Las ideas demoledoras de Skues lo expusieron una una criticismo enorme, que supo tolerar con mucha gracia. Se salvó de serios ataques personales, en parte porque era un abogado con un carácter agresivo y en parte porque podía pescar bajo circunstancias que derrotaban a cualesquiera otros.
Pero el 10 de Febrero de 1938, ocurrió un evento extraordinario. En los años previos al resurgimiento del puritanismo de la mosca seca, Skues y sus paridarios estuvieron bajo fuerte y sostenido ataque.

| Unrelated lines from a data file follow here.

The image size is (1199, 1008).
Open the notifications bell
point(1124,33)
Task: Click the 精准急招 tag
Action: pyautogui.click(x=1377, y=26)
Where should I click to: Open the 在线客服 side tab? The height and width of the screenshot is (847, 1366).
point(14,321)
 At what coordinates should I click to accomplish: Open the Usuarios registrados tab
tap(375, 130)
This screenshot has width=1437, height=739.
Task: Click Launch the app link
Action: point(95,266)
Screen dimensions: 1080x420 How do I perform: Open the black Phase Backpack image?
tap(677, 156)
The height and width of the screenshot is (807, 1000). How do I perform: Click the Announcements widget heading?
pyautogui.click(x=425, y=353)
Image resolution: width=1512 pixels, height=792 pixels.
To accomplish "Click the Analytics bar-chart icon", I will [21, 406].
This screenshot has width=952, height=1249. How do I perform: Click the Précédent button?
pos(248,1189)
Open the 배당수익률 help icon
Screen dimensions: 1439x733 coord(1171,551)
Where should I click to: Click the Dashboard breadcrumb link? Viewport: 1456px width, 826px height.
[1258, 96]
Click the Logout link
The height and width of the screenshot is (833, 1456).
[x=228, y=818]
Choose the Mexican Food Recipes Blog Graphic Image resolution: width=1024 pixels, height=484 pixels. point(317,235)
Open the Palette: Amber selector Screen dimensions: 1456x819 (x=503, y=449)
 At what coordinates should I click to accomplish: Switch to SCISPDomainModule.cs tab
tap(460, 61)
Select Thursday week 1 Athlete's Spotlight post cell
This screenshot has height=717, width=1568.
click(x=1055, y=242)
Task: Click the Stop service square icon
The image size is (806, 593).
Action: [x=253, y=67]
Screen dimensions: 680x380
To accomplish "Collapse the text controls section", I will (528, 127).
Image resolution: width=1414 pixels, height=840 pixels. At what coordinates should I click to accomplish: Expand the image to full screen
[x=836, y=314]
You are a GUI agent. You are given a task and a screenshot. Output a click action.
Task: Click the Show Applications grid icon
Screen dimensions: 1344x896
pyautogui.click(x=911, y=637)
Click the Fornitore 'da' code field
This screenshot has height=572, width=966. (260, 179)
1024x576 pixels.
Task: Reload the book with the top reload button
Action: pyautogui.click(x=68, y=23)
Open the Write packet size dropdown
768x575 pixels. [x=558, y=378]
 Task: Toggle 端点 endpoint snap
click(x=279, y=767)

En un típico gesto británico, el comité del "Fly Fishers Club" convocó a in debate con el tema de la ética de la pesca con ninfas en los ríos de yeso. El debato atrajo a numerosa audiencia que tomó un papel de honor en la pesca con mosca británica. A pesar de la apoyo arreglado ("porra" como diríamos en méxico) del lado de la mosca seca, la única oposición seria que tuvo Skues fue sostenida por Sir Joseph Hall, con un cuidadosamente razonado argumento en el cual cuestionaba a los partidarios de Skues con algo más que citas de los dicho por Halford. Finalmente, se dejó campo abierto a Skues, quien tenía ya 80 años, Ultimately, the field was left to Skues, then aged 80, quien tuvo que reflexionar que todo esto era un asunto extraño a pesar de toda ira que se ventilaba sobre la ética de pescar con una pequeña mosca bajo el agua, cuando toe el mundo estuvo en la puerta del mismísimo Armagedón. La posición del la nifa quedó asegurad, aunque las ondas del debate siguen propagándose y muchos rios ingleses aún tienen regulaciones especiales para la pesca con ninfa.
who must have reflected that it was an odd thing for all this anger to be
vented on the ethics of fishing a tiny fly under water, when the world stood
at the gates of Armageddon itself. The position of the nymph was assured,
although the ripples of the debate are still spreading, y muchos ríos
Ingleses aú tienen regulaciones especiales para la pesca con ninfa.